== Records provided

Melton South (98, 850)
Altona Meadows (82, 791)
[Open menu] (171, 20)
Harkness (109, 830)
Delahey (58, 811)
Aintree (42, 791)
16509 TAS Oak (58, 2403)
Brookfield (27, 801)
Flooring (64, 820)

====

_Assignment:_ In full and word for word, repeat the records.

_Written answer:_
Melton South (98, 850)
Altona Meadows (82, 791)
[Open menu] (171, 20)
Harkness (109, 830)
Delahey (58, 811)
Aintree (42, 791)
16509 TAS Oak (58, 2403)
Brookfield (27, 801)
Flooring (64, 820)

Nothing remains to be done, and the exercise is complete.